In the normal course of business, both banks and business owners can face transitional situations where an immediate or short-term need for financing outstrips the capacity of either party; or alternatively, neither can provide it in the time frame required. This is the world of bridge financing, and it can be a critical element for supporting both businesses and bankers alike.
How they differ from traditional bank lenders
Bridge lenders are often managed by experienced financiers who understand business conditions and the constraints of conventional bank lenders. Typically, they lend for a period of nine to 12 months, with loan agreements that often include options to renew provided payments are met.

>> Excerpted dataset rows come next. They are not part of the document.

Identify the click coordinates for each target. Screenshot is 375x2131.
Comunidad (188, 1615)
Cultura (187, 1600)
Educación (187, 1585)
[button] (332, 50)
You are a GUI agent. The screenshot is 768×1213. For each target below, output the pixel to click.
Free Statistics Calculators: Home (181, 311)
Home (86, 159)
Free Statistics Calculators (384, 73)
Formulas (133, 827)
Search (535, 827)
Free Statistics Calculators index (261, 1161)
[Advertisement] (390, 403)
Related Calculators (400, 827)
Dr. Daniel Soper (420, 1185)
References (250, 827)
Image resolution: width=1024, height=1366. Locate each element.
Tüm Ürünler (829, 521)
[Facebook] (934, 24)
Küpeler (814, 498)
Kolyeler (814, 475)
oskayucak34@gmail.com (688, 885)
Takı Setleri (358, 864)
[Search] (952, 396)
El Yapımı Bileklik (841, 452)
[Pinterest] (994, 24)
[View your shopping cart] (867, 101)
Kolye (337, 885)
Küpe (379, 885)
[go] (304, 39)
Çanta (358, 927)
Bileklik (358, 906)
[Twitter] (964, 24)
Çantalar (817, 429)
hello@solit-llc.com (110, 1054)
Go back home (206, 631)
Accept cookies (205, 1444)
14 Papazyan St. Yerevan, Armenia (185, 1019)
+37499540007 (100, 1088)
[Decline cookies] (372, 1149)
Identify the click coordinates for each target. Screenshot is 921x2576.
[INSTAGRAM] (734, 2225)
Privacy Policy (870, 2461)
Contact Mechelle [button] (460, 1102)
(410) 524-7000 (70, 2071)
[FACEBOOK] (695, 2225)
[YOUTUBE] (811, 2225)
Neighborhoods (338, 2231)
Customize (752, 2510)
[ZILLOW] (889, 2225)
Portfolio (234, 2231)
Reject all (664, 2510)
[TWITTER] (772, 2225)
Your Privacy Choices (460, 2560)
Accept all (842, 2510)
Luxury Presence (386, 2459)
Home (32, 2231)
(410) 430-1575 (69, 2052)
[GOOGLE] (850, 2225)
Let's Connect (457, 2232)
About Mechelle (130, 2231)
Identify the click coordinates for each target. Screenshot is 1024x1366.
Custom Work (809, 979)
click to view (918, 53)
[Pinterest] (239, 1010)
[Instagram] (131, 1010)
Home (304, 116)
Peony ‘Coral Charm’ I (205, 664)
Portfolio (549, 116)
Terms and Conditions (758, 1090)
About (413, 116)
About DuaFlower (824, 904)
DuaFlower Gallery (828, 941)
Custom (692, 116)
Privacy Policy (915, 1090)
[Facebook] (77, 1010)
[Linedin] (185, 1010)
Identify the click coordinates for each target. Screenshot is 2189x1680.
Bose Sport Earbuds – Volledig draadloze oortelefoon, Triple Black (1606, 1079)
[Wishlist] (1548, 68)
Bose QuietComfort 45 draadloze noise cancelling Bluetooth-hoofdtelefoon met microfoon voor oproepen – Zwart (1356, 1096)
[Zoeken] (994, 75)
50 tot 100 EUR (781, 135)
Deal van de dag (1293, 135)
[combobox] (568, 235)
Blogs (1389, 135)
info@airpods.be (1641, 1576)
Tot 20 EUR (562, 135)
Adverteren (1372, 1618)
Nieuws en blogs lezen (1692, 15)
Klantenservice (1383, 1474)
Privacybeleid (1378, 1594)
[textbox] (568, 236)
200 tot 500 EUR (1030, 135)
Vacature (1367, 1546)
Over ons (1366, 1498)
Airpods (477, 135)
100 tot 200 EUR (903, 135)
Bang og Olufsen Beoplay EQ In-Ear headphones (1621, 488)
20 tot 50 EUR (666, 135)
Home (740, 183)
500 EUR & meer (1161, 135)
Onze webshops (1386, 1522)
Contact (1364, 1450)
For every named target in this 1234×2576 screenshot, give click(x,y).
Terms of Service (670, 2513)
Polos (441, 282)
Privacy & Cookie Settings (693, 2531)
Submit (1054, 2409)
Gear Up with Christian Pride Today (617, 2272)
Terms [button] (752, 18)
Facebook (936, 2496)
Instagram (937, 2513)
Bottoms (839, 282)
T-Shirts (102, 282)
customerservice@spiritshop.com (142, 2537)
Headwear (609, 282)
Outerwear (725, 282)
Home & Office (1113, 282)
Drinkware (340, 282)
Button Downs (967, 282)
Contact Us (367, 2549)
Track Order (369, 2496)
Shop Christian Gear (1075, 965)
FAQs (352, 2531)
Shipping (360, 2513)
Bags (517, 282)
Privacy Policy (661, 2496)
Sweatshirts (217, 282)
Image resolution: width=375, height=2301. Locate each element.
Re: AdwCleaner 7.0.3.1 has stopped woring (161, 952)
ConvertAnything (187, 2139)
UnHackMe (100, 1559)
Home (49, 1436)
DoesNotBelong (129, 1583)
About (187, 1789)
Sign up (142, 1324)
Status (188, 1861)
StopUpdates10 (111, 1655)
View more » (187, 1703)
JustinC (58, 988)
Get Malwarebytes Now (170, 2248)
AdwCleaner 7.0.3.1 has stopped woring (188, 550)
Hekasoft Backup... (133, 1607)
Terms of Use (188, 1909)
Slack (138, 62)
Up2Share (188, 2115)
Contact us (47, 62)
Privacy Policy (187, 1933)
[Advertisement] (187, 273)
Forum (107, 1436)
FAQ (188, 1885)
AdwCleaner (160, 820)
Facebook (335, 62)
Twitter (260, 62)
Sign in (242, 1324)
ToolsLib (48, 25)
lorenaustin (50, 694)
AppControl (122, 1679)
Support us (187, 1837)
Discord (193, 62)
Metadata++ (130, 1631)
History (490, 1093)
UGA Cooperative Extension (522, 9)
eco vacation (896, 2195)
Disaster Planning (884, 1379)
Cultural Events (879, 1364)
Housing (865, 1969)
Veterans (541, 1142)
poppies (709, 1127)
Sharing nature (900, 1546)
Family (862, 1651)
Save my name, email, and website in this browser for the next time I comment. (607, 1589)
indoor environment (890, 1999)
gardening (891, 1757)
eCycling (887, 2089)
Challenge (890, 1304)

Other differences include:
- turnaround: often they can approve and fund new loans within four to six weeks
- approvals: there are relatively few layers of approval to go through, and discussions are usually direct with the approver
- choice: unlike traditional bank commercial lenders, there are not a large number of bridge lenders in the marketplace and they may not be universally known
- negotiating power: with a limited number of bridge lenders in the market, it limits the leverage or ability of businesses to negotiate terms
- fewer covenants: bridge loans usually require significantly fewer covenants than traditional banks, however they will often monitor the performance of the company much more closely
- lending appetite: terms and lending appetite can vary widely amongst the different lenders
Businesses can maintain liquidity until long-term financing is in place
The purpose of bridge financing is usually to meet an immediate financing need that an existing lender is not willing to meet, or to replace or complement their conventional financing. Bridge financing is temporary, and meets cash flow or working capital needs right away.
A bridge loan ends when more conventional financing is arranged, or other types of financing such as factoring of accounts receivable or the refinancing of capital assets is put in place.
Typically, growth businesses or companies going through a transition have bridge financing needs for:
- filling sales orders and keeping customers satisfied, which prevents the competition from gaining an edge
- providing time for an equity injection
- allowing time for getting back on-side with bank covenants, or replacing a lender
- allowing for an event such as an acquisition or sale of assets
- preventing a downward spiral that may arise from working capital constraints and restructuring (such as a proposal, bankruptcy, receivership or CCAA proceeding)
While bridge financing rates are typically higher than conventional rates, they can be quite cost effective in business terms relative to the business’ overall needs and the alternatives.